“Very thoughtful and kind of Mr. Pratt, I am sure,” the Marchioness echoed graciously.

Jacob was never quite sure as to the meaning of that day, on which he and Lady Mary were left almost entirely alone, and the others, starting for an excursion soon after breakfast, did not return until an hour before dinner. They played tennis, bathed, played tennis again, lounged in a wonderful corner of a many-hundred-year-old garden, and afterwards sailed for a couple of hours in a little skiff which Lady Mary managed with the utmost skill. Sunburnt, tired, but completely happy, Jacob watched the returning carriages with scarcely an atom of apprehension.

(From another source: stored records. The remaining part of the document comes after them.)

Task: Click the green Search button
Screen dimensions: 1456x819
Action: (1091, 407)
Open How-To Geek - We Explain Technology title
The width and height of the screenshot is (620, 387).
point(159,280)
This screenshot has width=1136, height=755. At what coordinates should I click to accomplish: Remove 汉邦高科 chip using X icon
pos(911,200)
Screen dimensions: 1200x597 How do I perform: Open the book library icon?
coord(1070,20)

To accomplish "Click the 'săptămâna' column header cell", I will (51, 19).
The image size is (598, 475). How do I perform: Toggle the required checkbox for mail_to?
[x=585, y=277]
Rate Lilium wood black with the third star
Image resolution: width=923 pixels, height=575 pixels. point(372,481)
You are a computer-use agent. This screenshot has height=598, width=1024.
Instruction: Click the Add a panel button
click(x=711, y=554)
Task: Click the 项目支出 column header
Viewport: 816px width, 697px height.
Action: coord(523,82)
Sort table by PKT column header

“I think,” he declared, “that this has been one of the happiest days of my life.”

“That is a great deal to say, Mr. Pratt,” said Lady Mary.

She seemed suddenly to have lost her high spirits. He looked at her almost in surprise. A queer little impulse of jealousy crept into his brain.

“You are tired,” he said,—“or is it that you are thinking of some one else?”

She shook her head.

“I felt a little shiver,” she confided. “I don’t know why. I loathe those two men father has here, and I have an idea, somehow, that they don’t like you.”

“I have more than an idea about that,” he answered half lightly. “I believe they’d murder me if they could. You’ll protect me, won’t you, Lady Mary?”

“I will,” she answered quite gravely.